Longueur Is the Attack Surface Alignment Won’t Close TL;DR:...

IXN.AI Research · June 2026

Longueur Is the Attack Surface Alignment Won’t Close

TL;DR: RLHF and constitutional training optimize models to be agreeable under expected prompts, but prompt-injection defense requires adversarial robustness over instruction provenance, which is a different objective.

Alignment is not a firewall.

The tedious length of modern AI workflows — the longueurs of system prompts, tool traces, retrieved documents, email threads, PDFs, tickets, browser pages, and chat history — is exactly where security fails. A model doesn’t “see” authority the way an operating system does. It sees tokens. RLHF teaches it that some token continuations are preferred: refuse the bomb recipe, avoid slurs, don’t fabricate too confidently, be helpful when the user asks nicely. Constitutional AI adds another layer of preference shaping, usually by scoring outputs against written principles. That can produce a more polite assistant. It doesn’t produce an access-control mechanism.

Here’s the technical mismatch. Alignment is usually distributional optimization: maximize expected reward over samples from a training or deployment-like prompt distribution, roughly max_θ E_{x~D}[R(y_θ(x), x)]. Robust injection defense is closer to adversarial optimization: maximize worst-case performance under perturbations and maliciously constructed contexts, roughly max_θ E_{x~D}[min_{δ∈A(x)} S(y_θ(x ⊕ δ), x)], where δ may be an injected instruction hidden in a webpage, document, calendar invite, or tool output. Those aren’t the same problem. The first says “behave well on prompts like these.” The second says “behave correctly even when an attacker controls part of the input channel.” A model can score beautifully on the first while failing catastrophically on the second. That’s not a bug in the benchmark; it’s the objective doing what it was asked to do.
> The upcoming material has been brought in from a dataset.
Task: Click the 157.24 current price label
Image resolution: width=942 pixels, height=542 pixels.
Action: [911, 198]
This is why jailbreak research keeps looking embarrassingly repetitive. Different wrappers, same failure mode. Ask directly for disallowed content and the aligned model refuses. Wrap the same intent in roleplay, translation, formatting constraints, fake policies, multi-turn pressure, or “ignore previous instructions,” and some fraction of attempts succeed — not because the model has a secret evil module, but because instruction-following and safety refusal are both learned textual behaviors competing inside one sequence model. The model isn’t reliably parsing “user request” versus “untrusted quoted text” versus “retrieved page content” as separate security principals. It’s performing next-token inference conditioned on a long context. Longueur becomes privilege confusion.
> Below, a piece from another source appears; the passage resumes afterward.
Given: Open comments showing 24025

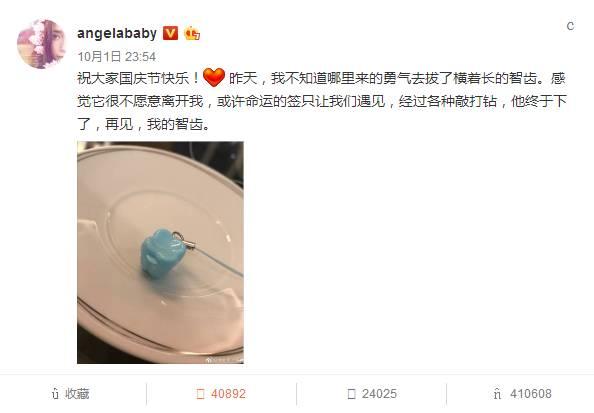Looking at the screenshot, I should [372, 394].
Alignment teaches preference compliance, not provenance tracking. RLHF can make “I can’t help with that” more likely after recognizable harmful requests, but it doesn’t impose a non-bypassable lattice of authority across system, developer, user, tool, and data channels.
Robustness requires adversarial training and formal boundaries. Injection defense needs threat models, taint tracking, constrained decoding, capability separation, sandboxed tools, least privilege, and evaluation against adaptive attackers — not just nicer refusals.
There’s a no-free-lunch tradeoff. The more we reward a model for being flexible, obedient, context-sensitive, and able to infer implicit instructions from messy prose, the more we train exactly the behavior attackers exploit: treating arbitrary text as operational guidance.
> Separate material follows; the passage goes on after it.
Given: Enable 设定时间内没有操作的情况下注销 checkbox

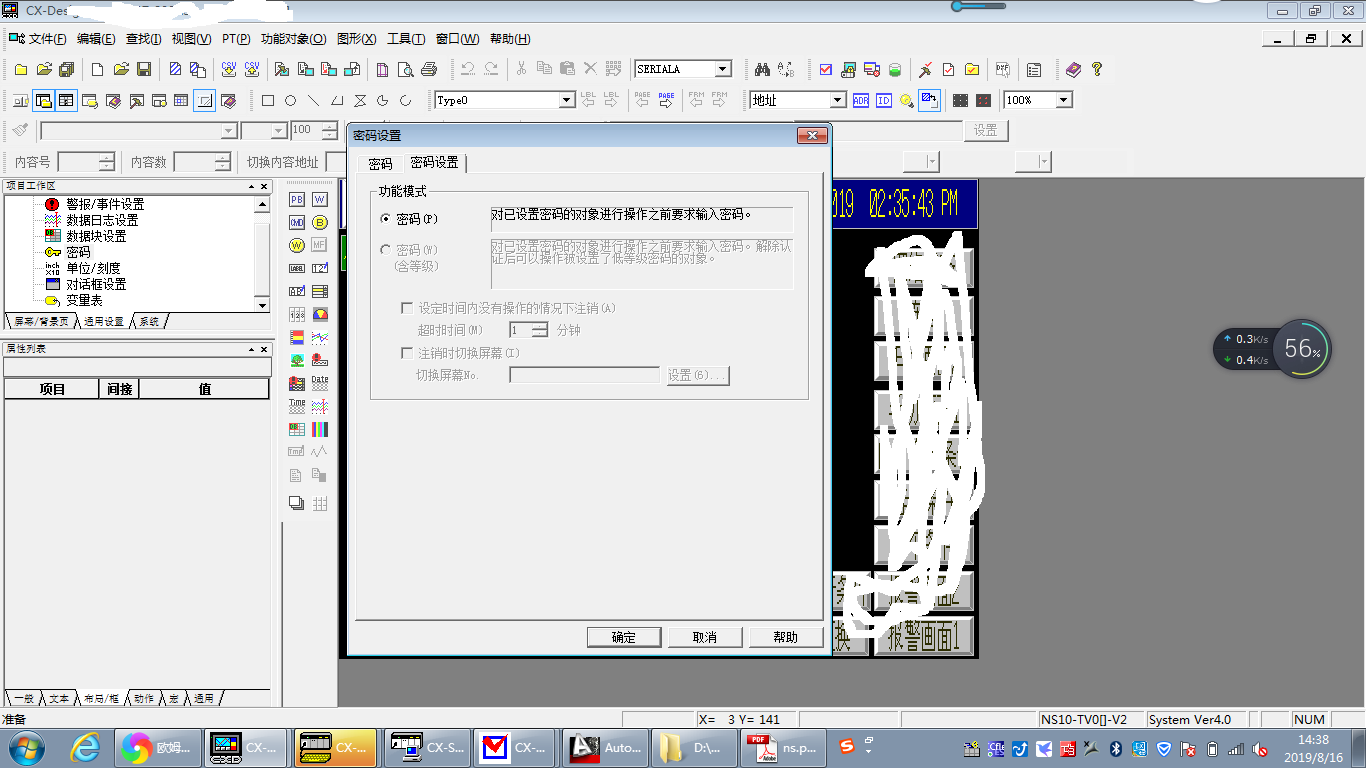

The AI funding cycle keeps promising “agentic” systems that read the internet, operate browsers, file tickets, and transact on our behalf; the quieter lesson from overhyped demos and failed deployments is that reliability doesn’t emerge from vibes, scale, or another safety preamble. A strong society doesn’t need assistants that merely sound careful while collapsing under adversarial text. It needs systems whose authority boundaries are engineered, tested, and limited before they’re placed between people and essential services. Stop calling aligned models secure models; demand security objectives, adversarial evaluations, and hard containment before giving language models real power.